Die Legende von der guten, alten Zeit
Für die Unterschichten, so zeigt der Frankfurter Wirtschaftshistoriker, war der sich durchsetzende Kapitalismus Existenzbedingung und Entfaltungsraum zugleich, beides untrennbar verbunden mit der Ausübung von Lohnarbeit, die erst Existenz und Konsum ermöglichte, ja durch die erst die Güter hergestellt wurden, deren Konsum angestrebt wurde. „Das Bild, der Kapitalismus habe eine ältere, womöglich harmonischere Welt verdrängt oder ersetzt, ist im Kern daher unzutreffend.“ (S. 161)

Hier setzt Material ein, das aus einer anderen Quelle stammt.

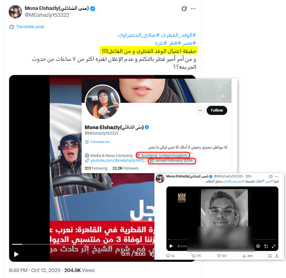Click the Grok icon beside the post's more menu
Image resolution: width=286 pixels, height=278 pixels.
coord(184,9)
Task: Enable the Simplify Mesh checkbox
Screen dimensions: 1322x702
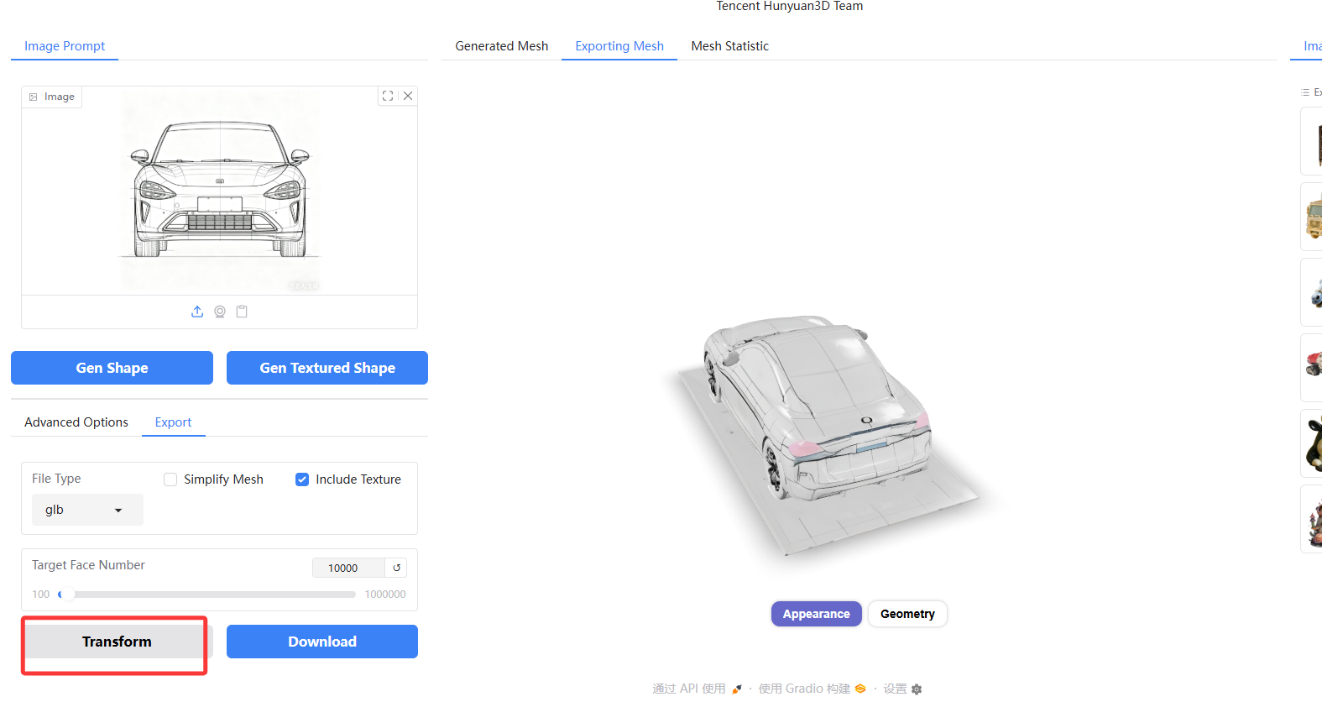Action: tap(170, 479)
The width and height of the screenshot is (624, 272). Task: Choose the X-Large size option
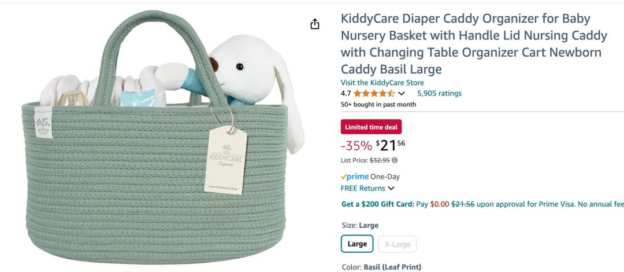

Die neuen Gewerbe und Industrien, die im frühen Kapitalismus entstanden, schufen kein Proletariat; sie waren vielmehr möglich, weil es eine breite, zumeist ländliche Unterbeschäftigung gab. „Die Industrie machte, so könnte man zugespitzt formulieren, aus dieser Armut erst nach und nach eine Gruppe von Menschen, die die Bezeichnung ‚Industrieproletariat’ verdient. Diese Menschen waren auch nicht die Opfer einer skrupellosen Bauernlegerei… Die Industrie half vielmehr einer großen Zahl von Menschen, der strukturellen Unterbeschäftigung und Armut zu entkommen und als Industriearbeiterschaft zu überleben.“ (S. 149 f.)